The RSA sets forth certain conditions we must satisfy during the Chapter 11 Cases, including the timely satisfaction of certain milestones to consummate a plan of reorganization (the RSA Plan). Our ability to timely satisfy such conditions and milestones is subject to risks and uncertainties that are beyond our control. The parties to the RSA may terminate the RSA under certain circumstances, such as our failure to fulfill certain conditions or reach certain milestones. A termination of the RSA may result in, among other things, the loss of support for the RSA Plan, which could adversely affect our ability to confirm and consummate the RSA Plan and our ability to emerge from Chapter 11. If the RSA Plan is not consummated, there can be no assurance that any new plan of reorganization would provide the same treatment to holders of claims or interests as those proposed under the RSA Plan, and our Chapter 11 proceedings may become protracted, which could significantly and detrimentally impact our relationships with regulators, government agencies, vendors, suppliers, employees and major customers.

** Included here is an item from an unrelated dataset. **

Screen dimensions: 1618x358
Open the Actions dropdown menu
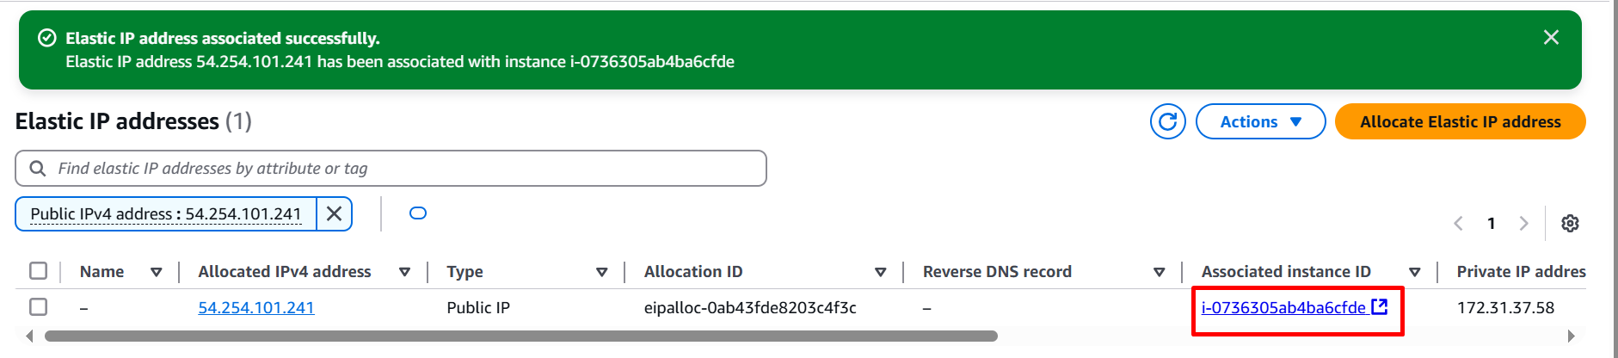point(1260,121)
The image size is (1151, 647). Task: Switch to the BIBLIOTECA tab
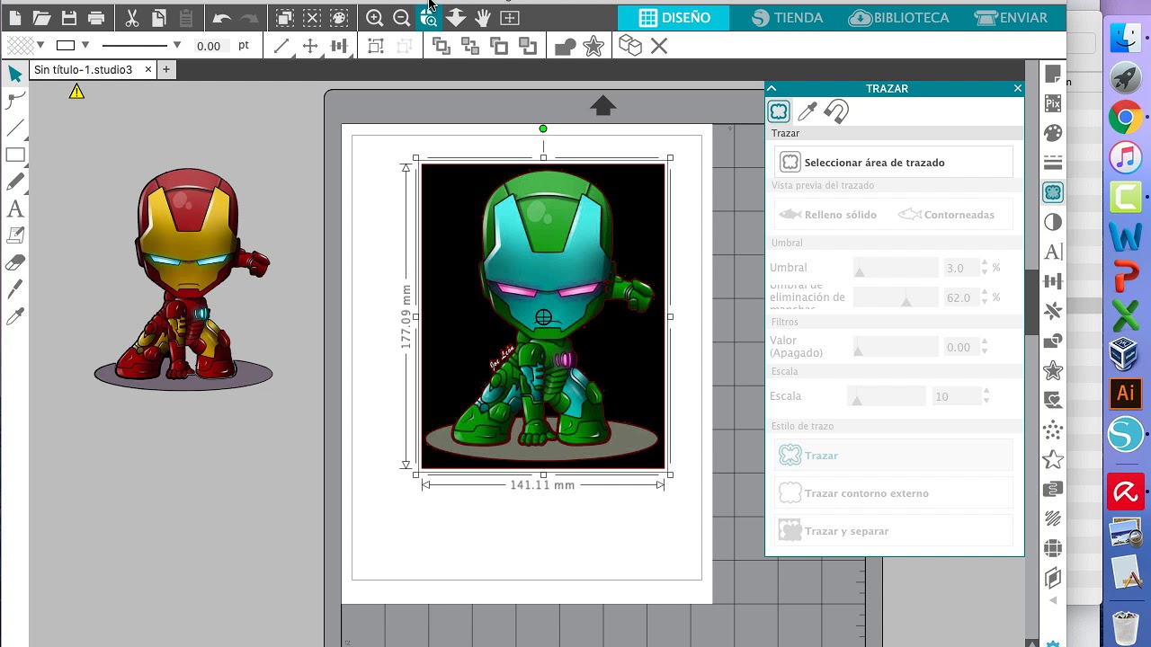[x=898, y=17]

There can be no assurance that the solicited classes of claims will vote to accept the RSA Plan.

There can be no assurance that the RSA Plan will receive the necessary level of support to be implemented or will be approved by the Bankruptcy Court. The success of the restructuring transactions will depend on the willingness of certain existing creditors to agree to the exchange or modification of their claims and approval by the Bankruptcy Court, and there can be no certainty of success with respect to those matters. Holders of certain claims that are impaired under the RSA Plan are entitled to vote to accept or reject the RSA Plan. Although certain parties are bound to vote for the RSA Plan, if the RSA is terminated they will not be so bound and any vote or consent given by such parties prior to such termination may be revoked.

We may receive objections to the terms of the RSA, including official objections to confirmation of the RSA Plan from the various stakeholders in the Chapter 11 Cases. We cannot predict the impact that any objection or third party motion may have on the Bankruptcy Court’s decision to confirm the RSA Plan or our ability to complete an in-court restructuring as contemplated by the RSA or otherwise. Any objection may cause us to devote significant resources in response which could materially and adversely affect our business, financial condition and results of operations.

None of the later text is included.